Tradition has it that if you misbehave throughout the year, you might just end up with a lump of coal under the tree on Christmas morning. But going into the end of 2012, it might not be such a bad thing. In case you hadn’t noticed, the Coal sector has been consolidating in a nice tight range for almost 7 months. These narrow ranges typically resolve themselves with a vicious move one way or another. We’re in the camp that this resolution comes with a move higher.
Here is a chart of the Market Vectors Coal ETF ($KOL) in a tight range since May. The first thing that stands out to me here is the higher low that momentum was putting in as prices were making fresh 52-week lows in September. This bullish divergence in the relative strength index is clue number one for higher prices:
Next, we need to factor in the amount of attempts that Coal has made to get above this $26 level. It’s more of a 50-60 cent range and not an exact number, but the resistance is clear. Currently, this space is working on a 5th test of that resistance. As always, the more times that a level is tested, the higher the likelihood that it breaks.
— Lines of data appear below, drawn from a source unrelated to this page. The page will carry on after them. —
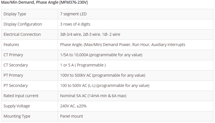Screen dimensions: 215x123
Task: Click the 100V to 500kV AC value
Action: coord(102,75)
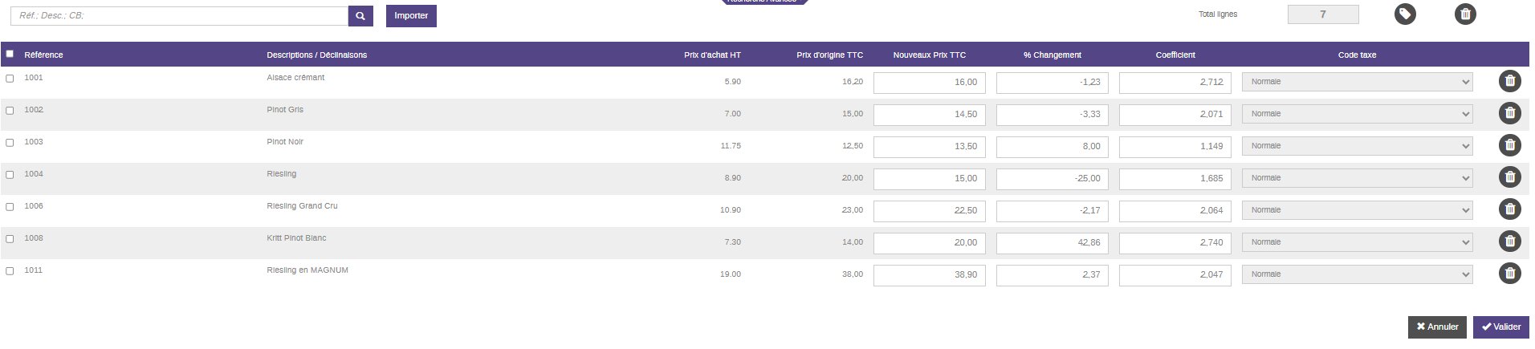The width and height of the screenshot is (1535, 349).
Task: Click the Importer button
Action: (x=411, y=16)
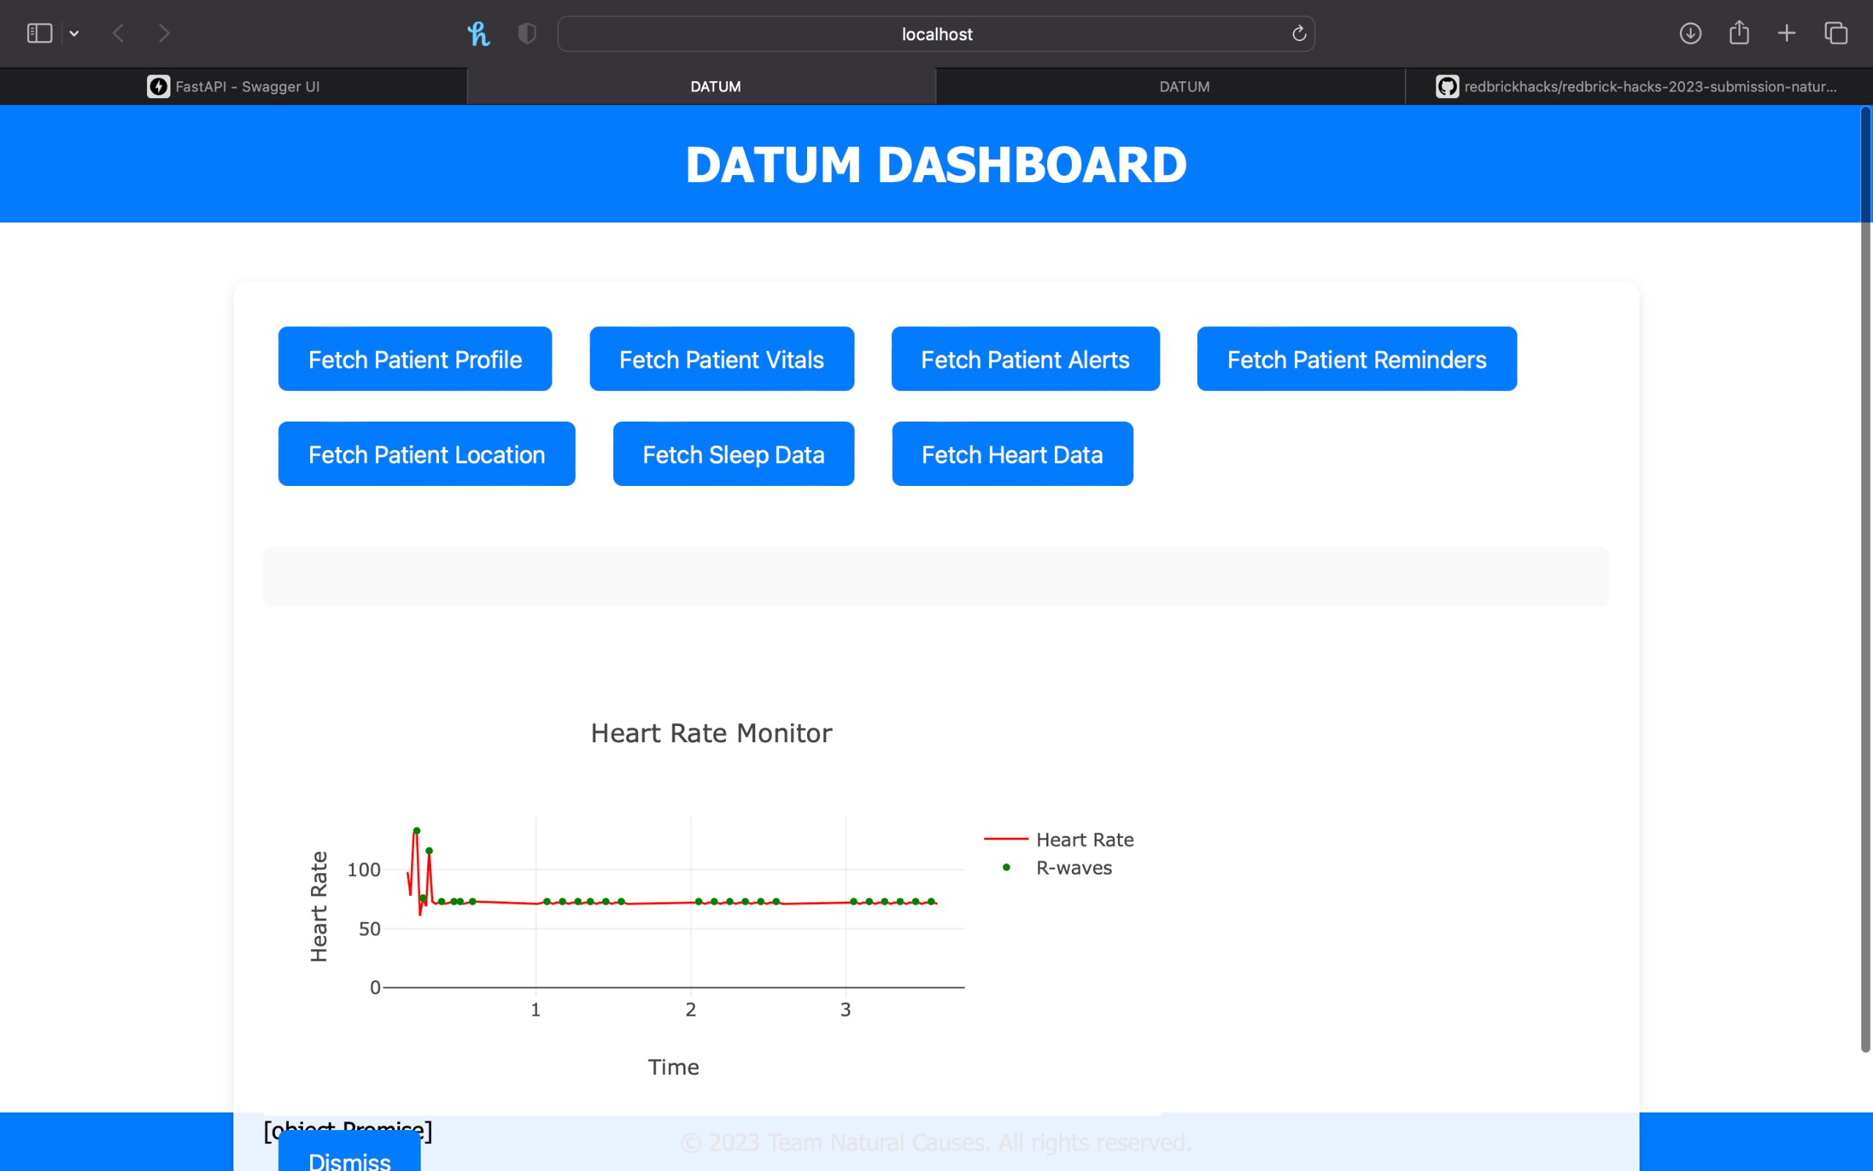Click Fetch Patient Vitals button
This screenshot has width=1873, height=1171.
(x=721, y=359)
From a risk management perspective, I’d be looking at November’s lows. We really should hang on to those if $KOL is going to breakout to the upside. A rollover there would signal to us that this space isn’t ready yet and needs some further consolidation.
So we’re watching Coal pretty closely here, and more specifically the components of the ETF itself. I think it pays to dig deeper into this space and maybe get creative with positioning and entry points. As we approach the end of the year, we’re looking at some of the areas of the market that could turn into leaders. We mentioned China recently, and I think Coal should follow that space.